Lunes de la 2ª semana de Adviento (B)

Lectura del santo Evangelio según san Marcos (5, 17-26)

Un día estaba él enseñando, y estaban sentados unos fariseos y maestros de la ley, venidos de todas las aldeas de Galilea, Judea y Jerusalén. Y el poder del Señor estaba con él para realizar curaciones. En esto, llegaron unos hombres que traían en una camilla a un hombre paralítico y trataban de introducirlo y colocarlo delante de él. No encontrando por donde introducirlo a causa del gentío, subieron a la azotea, lo descolgaron con la camilla a través de las tejas, y lo pusieron en medio, delante de Jesús. Él, viendo la fe de ellos, dijo: «Hombre, tus pecados están perdonados». Entonces se pusieron a pensar los escribas y los fariseos: «¿Quién es este que dice blasfemias? ¿Quién puede perdonar pecados sino solo Dios?». Pero Jesús, conociendo sus pensamientos, respondió y les dijo: «¿Qué estáis pensando en vuestros corazones? ¿Qué es más fácil: decir “tus pecados están perdonados”, o decir “levántate y anda”? Pues, para que veáis que el Hijo del hombre tiene poder en la tierra para perdonar pecados -dijo al paralítico-: “A ti te lo digo, ponte en pie, toma tu camilla, vete a tu casa”». Y, al punto, levantándose a la vista de ellos, tomó la camilla donde había estado tendido y se marchó a su casa dando gloria a Dios. El asombro se apoderó de todos y daban gloria a Dios. Y, llenos de temor, decían: «Hoy hemos visto maravillas».

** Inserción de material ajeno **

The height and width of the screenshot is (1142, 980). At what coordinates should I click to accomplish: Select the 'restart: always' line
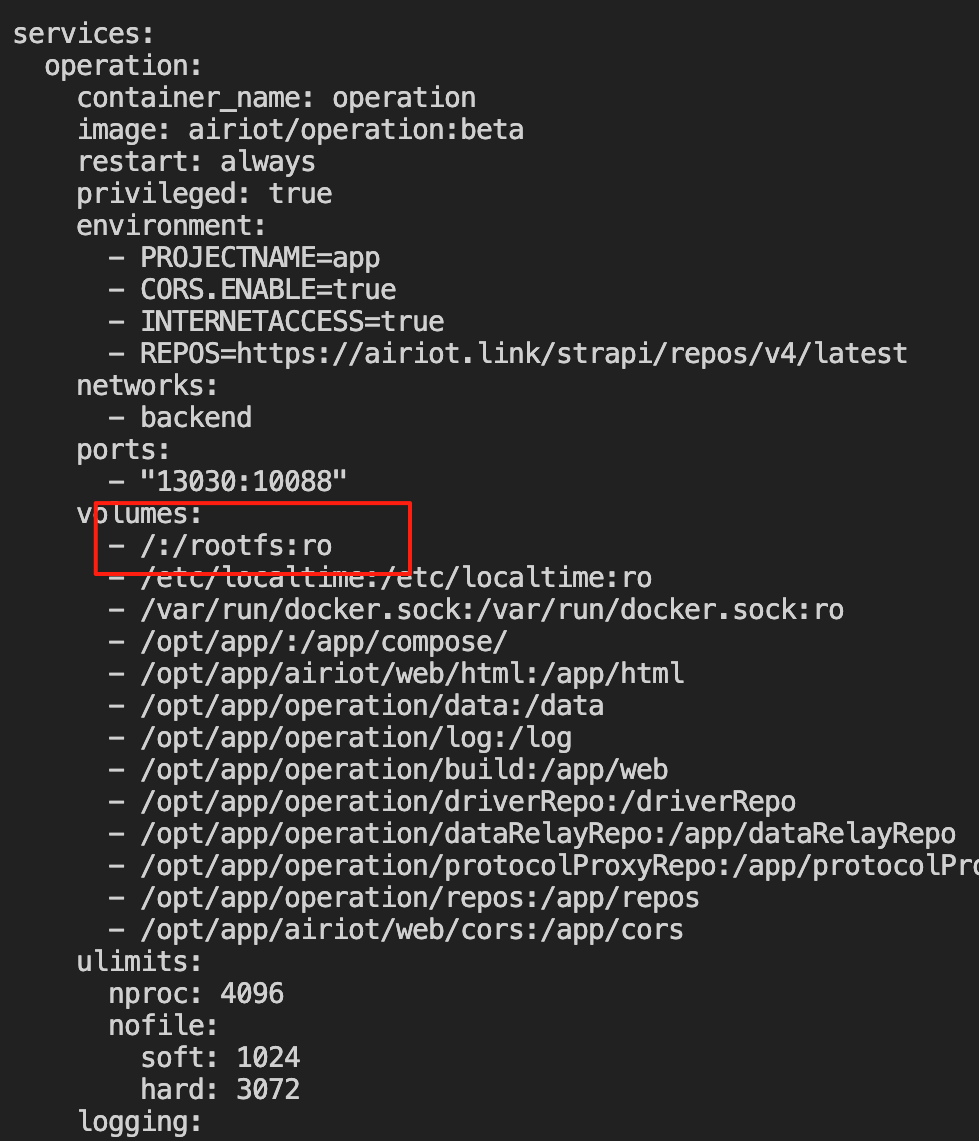[x=197, y=162]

Hoy hemos visto maravillas

Y nosotros, también. Sí, el Señor hace maravillas a diario. Sólo hace falta verlas con la misma confianza profética que se desliza en el hermoso texto de Isaías que acompaña a este Evangelio como primera lectura de la jornada. Hace maravillas y no las percibimos, porque nos falta fe. También los contemporáneos de Jesús deseaban ver esas maravillas, por eso se quedan sorprendidos con que la primera palabra del Señor tras la peripecia para descolgar la camilla desde el techo y la rocambolesca irrupción del paralítico en mitad de la asamblea sea de perdón. Nosotros también querríamos ver maravillas a diario: que una intervención divina acabara de golpe con las guerras que nos afligen, que aboliera la enfermedad, que repartiera el pan de cada día a los pobres… sin darnos cuenta de que el perdón de los pecados -cada uno, el suyo, personal e intransferible- es el mayor prodigio con que nos vamos a topar hoy. Y que ese perdón de nuestras iniquidades (al nivel que sean) es el único camino para contemplar las maravillas del Señor con los ojos de la fe, de la que estamos tan escasos. ¿Qué es más fácil, que se acaben las guerras pero no sólo las que se libran con armas y cañones o que se nos perdonen nuestros pecados y nos convirtamos? Hasta entonces, también nosotros estamos postrados en la camilla de la materialidad sin dejar que el Espíritu actúe como quiera y cuando quiera.